Excerpts from a dataset
-----

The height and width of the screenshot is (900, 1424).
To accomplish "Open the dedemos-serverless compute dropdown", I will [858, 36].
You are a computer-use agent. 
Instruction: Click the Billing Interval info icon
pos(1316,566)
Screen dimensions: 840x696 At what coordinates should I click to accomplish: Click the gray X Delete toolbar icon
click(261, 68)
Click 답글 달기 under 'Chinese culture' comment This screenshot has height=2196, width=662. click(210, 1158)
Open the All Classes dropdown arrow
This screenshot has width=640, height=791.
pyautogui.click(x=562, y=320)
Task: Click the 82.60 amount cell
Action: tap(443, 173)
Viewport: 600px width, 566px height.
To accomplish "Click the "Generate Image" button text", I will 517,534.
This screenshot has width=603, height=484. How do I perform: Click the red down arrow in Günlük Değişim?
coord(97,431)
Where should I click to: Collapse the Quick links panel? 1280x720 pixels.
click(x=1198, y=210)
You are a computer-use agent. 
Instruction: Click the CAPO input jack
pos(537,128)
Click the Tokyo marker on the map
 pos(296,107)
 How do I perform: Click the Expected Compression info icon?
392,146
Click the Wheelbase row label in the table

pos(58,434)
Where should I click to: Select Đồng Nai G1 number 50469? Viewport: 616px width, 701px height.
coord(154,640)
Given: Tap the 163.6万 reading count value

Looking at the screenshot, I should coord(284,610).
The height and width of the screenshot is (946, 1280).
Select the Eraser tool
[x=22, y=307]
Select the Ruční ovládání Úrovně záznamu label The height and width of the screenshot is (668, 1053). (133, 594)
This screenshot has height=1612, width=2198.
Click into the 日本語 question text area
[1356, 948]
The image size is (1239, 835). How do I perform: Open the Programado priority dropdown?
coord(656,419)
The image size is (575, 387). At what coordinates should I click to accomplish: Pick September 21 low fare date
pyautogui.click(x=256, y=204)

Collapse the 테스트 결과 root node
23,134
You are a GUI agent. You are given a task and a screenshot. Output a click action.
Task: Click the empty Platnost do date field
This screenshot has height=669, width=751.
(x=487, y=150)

-----

» **Exercise objective**
The answer must be every line of the records above that holds the word "will".

» **Task solution**
To accomplish "Open the dedemos-serverless compute dropdown", I will [858, 36].
To accomplish "Click the "Generate Image" button text", I will 517,534.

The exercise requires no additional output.